If you have curious pets in your household, you may want to skip the Chinese evergreen. It—and many members of the araceae plant family—is considered toxic, thanks to the insoluble calcium oxalate crystals found in every part of the plant. The plant is quite bitter, so it's unlikely that your pet will eat much of it. Still, if you notice your pet exhibiting any of the below symptoms of poisoning, contact your vet or emergency care immediately.

Symptoms of Poisoning

  • Burning or irritation of the mouth
  • Excessive drooling
  • Choking or swelling of the throat
  • Difficulty breathing
  • Nausea
  • Diaharea
  • Convulsions

Propagating Chinese Evergreen

Chinese evergreens can be propagated using stem cuttings or by dividing the plants during repotting.
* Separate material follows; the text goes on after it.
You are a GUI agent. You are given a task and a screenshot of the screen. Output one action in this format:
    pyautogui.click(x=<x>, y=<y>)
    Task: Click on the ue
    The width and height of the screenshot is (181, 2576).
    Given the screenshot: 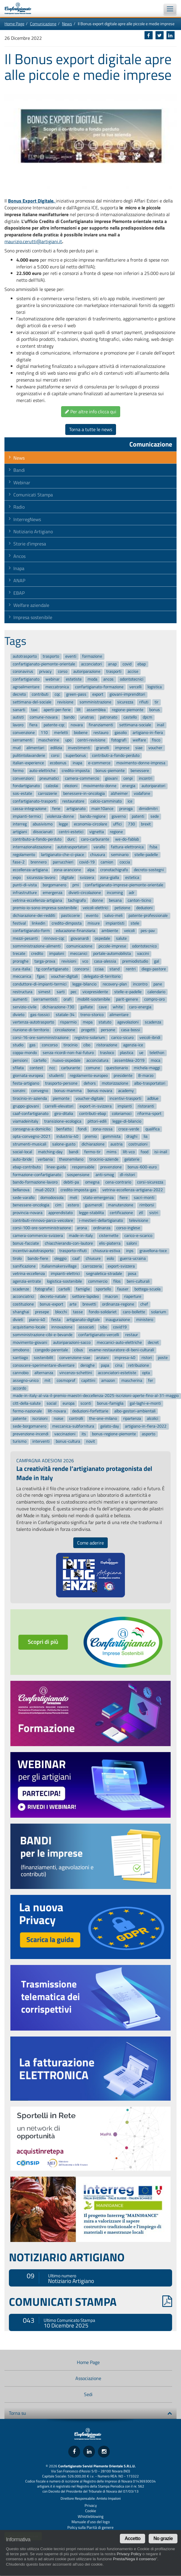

To propagate with stem cuttings, wait until the middle of the summer (when the weather is the warmest) and select a stem from the mother plant that's several inches long. Plant cut side down it in a separate pot, in soil that has been treated with a rooting hormone. Keep the soil moist and the cutting should take root within three to four weeks.

Common Pests and Diseases

While not terribly susceptible to pests or diseases, the Chinese evergreen can occasionally pick up a common houseplant issue like scale, mealybugs, or spider mites. These can be treated with an insecticide or neem oil. Most issues arise because the plant is kept too moist, and fungal problems (and root rot) are typical of an over-watered Chinese evergreen.